Rückblick auf das Bündnistreffen Ammerbuch Aktiv – „Was wollen wir in 2026 ernten?“
Unter dem Motto „Was wollen wir in 2026 ernten?“ luden die kit Jugendhilfe und die Gemeinde Ammerbuch am 18. November zum Bündnistreffen Ammerbuch Aktiv ein. Rund 30 engagierte Bürgerinnen und Bürger kamen in der Altinger Schule zusammen, um gemeinsam zu diskutieren, Ideen zu teilen und Perspektiven für ein lebendiges Miteinander zu entwickeln.
Die methodische Gestaltung des Abends erfolgte im Format eines Barcamps. Die Moderation übernahm Tim Becker, der den Teilnehmenden Raum für Austausch, Spontaneität und Mitgestaltung eröffnete. Begleitet wurde die Veranstaltung von einer besonderen kreativen Komponente: Die Künstlerin Andrea Liebe sowie drei Jugendliche, die zuvor bei ihr die Grundlagen des Sketchnotings erlernt hatten, setzten die Inhalte live im Rahmen eines Graphic Recordings visuell in Szene.

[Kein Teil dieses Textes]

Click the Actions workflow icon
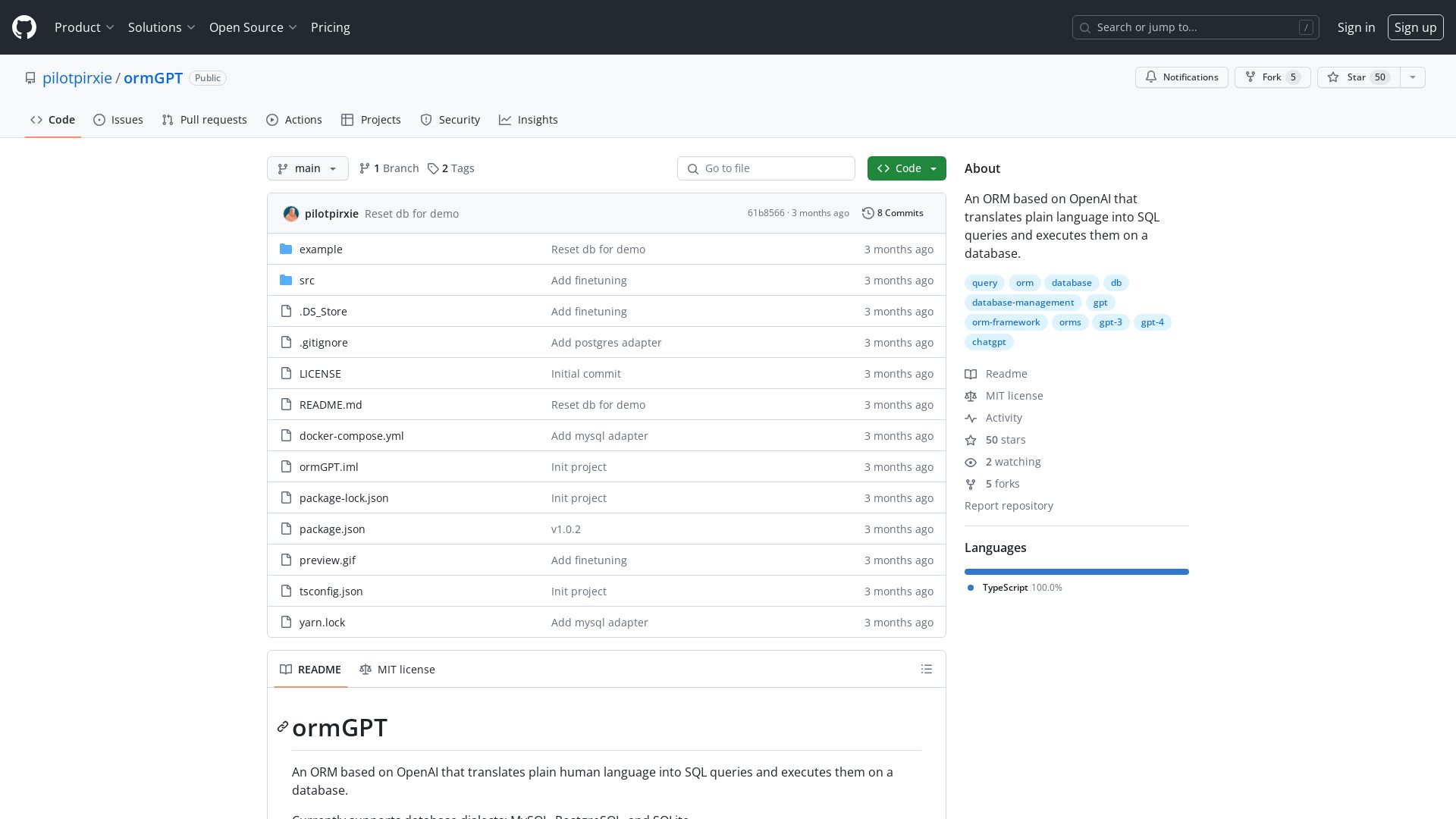This screenshot has height=819, width=1456. pyautogui.click(x=272, y=120)
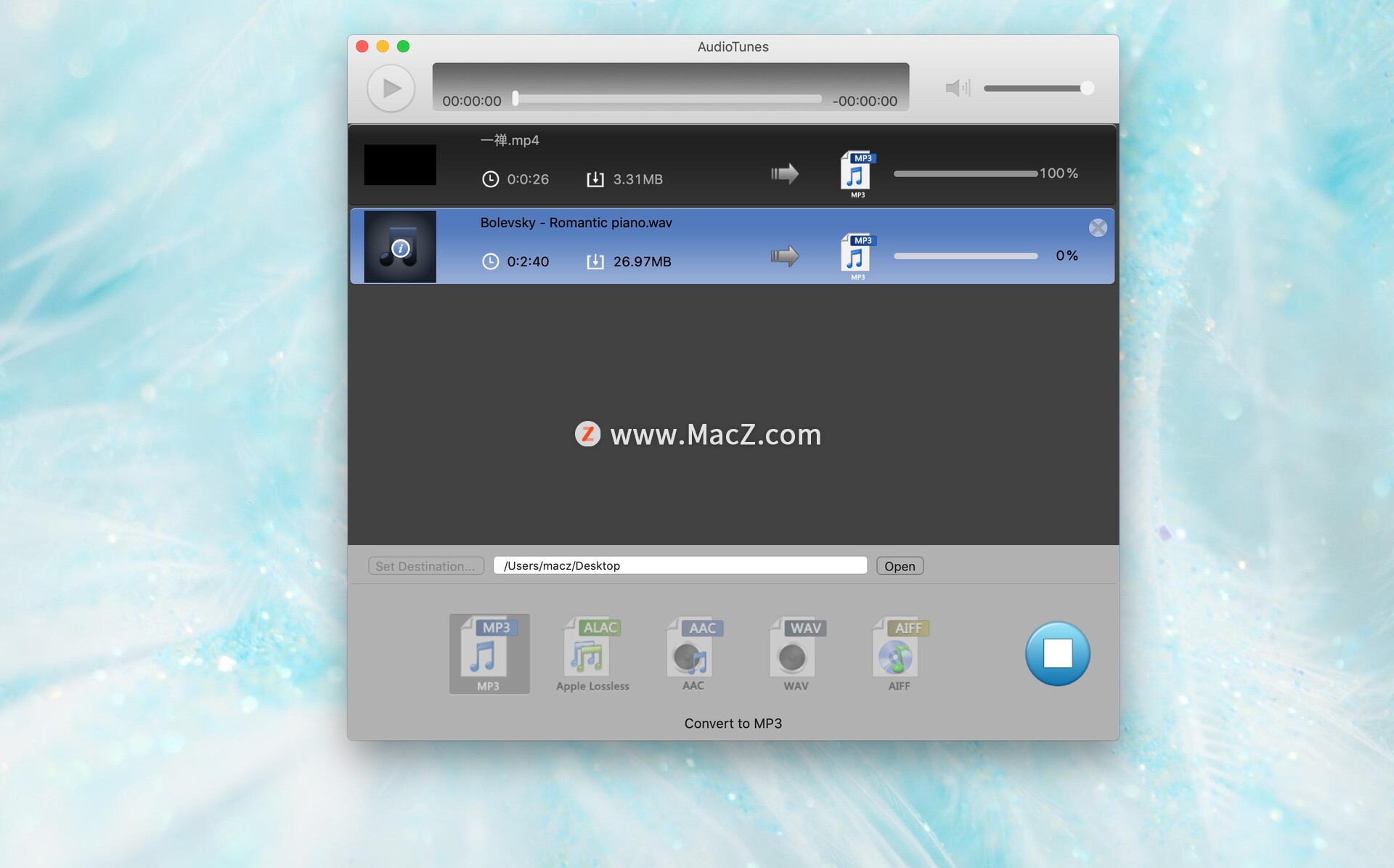
Task: Click the MP3 icon on the Bolevsky track row
Action: pyautogui.click(x=857, y=255)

Die Teilnehmenden brachten vielfältige Anliegen ein, die anschließend in kleinen Gruppen vertieft wurden:
- Gewinnung neuer Ehrenamtlicher für Vereine
- Aufbau eines Begegnungscafés mit Beratungsangeboten für Menschen mit Migrationshintergrund
- Wiederbelebung der Fair-Trade-Gemeinde
- Mobilität zwischen den Ortsteilen – Herausforderungen und Lösungsansätze
- Chatgruppen als Werkzeug für gemeinschaftliche Freizeitaktivitäten
Die offene Struktur ermöglichte es allen, sich aktiv einzubringen, Wissen zu teilen und konkrete Schritte für die Zukunft zu entwickeln.
Zum Abschluss des Abends fasste ein Teilnehmer das Erlebnis treffend zusammen: „Es klingt so kompliziert, dabei ist es ganz simpel: Es geht darum, die Leute zusammenzubringen.“ Eine weitere Teilnehmerin beschrieb das Barcamp als „effektiv und lebendig“ – ein Feedback, das den Charakter des Abends bestens widerspiegelt.